Creveld: Es geht nicht nur um die Lieferung irgendwelcher Waffen. Meines Erachtens benötigt die Ukraine am dringendsten nicht Panzer, sondern Drohnen und Boden-Boden-Raketen.

... Raketen zur Zerstörung von Panzern etwa ...

Creveld: Ja. Es gibt im wesentlichen drei Arten von Systemen. Erstens: Flugabwehrsysteme, die wichtig sind, denn nach den Worten der Bibel (natürlich in einem anderen Zusammenhang) wird derjenige, dem der Himmel gehört, auch das Land besitzen. Hier meine ich auch Raketenabwehrraketen. Zweitens: Systeme, die es den Ukrainern ermöglichen, russische elektronische Ziele zu identifizieren und zu orten. Hiervon hat Deutschland allerdings selbst nicht allzuviel. Und drittens solche, die es ermöglichen, diese Ziele aus der Ferne zu treffen und zu zerstören.

Sind US-Lieferungen und die der Briten entscheidend?

Creveld: Sie sind in der Tat sehr wichtig.
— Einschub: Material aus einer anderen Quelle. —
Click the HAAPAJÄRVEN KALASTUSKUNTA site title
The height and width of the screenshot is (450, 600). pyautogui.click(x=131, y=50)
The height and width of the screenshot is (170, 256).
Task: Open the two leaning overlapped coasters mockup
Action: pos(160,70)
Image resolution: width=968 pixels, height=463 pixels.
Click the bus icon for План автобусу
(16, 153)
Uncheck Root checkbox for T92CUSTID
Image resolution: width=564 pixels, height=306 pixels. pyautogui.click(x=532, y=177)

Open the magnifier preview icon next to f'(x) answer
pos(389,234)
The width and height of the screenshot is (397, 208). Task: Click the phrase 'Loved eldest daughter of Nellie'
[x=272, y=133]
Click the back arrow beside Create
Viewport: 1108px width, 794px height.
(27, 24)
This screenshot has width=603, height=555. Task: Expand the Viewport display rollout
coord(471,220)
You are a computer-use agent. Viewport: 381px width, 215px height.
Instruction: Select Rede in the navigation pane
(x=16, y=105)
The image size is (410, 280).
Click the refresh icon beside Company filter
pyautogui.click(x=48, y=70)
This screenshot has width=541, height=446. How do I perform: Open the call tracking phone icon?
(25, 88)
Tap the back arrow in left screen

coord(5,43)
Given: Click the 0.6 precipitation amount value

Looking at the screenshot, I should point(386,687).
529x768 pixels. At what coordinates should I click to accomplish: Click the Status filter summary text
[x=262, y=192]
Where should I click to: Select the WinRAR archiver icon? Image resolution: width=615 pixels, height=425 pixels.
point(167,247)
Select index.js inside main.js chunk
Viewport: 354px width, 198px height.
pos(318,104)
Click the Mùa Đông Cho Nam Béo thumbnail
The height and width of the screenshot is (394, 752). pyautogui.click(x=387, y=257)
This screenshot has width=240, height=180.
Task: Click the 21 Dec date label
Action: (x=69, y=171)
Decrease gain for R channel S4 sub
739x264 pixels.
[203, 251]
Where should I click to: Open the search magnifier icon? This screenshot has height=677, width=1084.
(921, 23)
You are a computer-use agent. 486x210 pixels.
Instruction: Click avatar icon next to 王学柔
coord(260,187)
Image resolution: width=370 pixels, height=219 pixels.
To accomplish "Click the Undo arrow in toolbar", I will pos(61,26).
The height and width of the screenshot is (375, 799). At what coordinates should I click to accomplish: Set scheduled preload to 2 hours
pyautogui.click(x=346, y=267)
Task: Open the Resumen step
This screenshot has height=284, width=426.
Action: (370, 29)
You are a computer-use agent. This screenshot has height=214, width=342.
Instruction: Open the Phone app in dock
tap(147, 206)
Ohne sie wäre als einzige Strategie den Ukrainern geblieben, den Russen zu erlauben, ihr Land zu überrennen, während sie zu Guerilla und Terrorismus gegriffen hätten. Das Ergebnis wären vermutlich russische Repressalien und noch mehr Tod und Zerstörung gewesen, als es jetzt der Fall ist.

Und die türkischen Drohnen?

Creveld: Es scheint sich um ein sehr gutes System mit vielen fortschrittlichen Möglichkeiten zu handeln. Deshalb hat der Chef der ukrainischen Luftwaffe, Generalleutnant Mykola Oleshchuk, sie laut Medienberichten als „lebensspendend“ bezeichnet. Die Popularität der Drohne ließ die Ukrainer ein Lied über die Bayraktar schreiben, in dem die russische Armee und die Invasion beschimpft werden. Doch sie ist keine Wunderwaffe – es wurden bereits mehrere abgeschossen.

Hat Kiew eine Chance, die Krim zurückzuholen?

Creveld: Das ist möglich. Die Russen halten bereits sowohl die Halbinsel selbst als auch den Korridor, der zu ihr führt, besetzt. Auch wenn ihre Kontrolle über letzteren etwas wackelig ist. Wäre ich jedoch ukrainischer Generalstabschef, würde ich zunächst versuchen, den von Rußland besetzten Landkorridor, der vom Donbas zur Krim führt, zurückzuerobern oder zumindest zu unterbrechen. Wenn das gelingt, wird die Halbinsel von selbst fallen. 






Prof. Dr. Martin van Creveld, israelischer Militärhistoriker, hat die Streitkräfte verschiedener Nationen beraten und lehrte an den Universitäten in Jerusalem und Tel Aviv.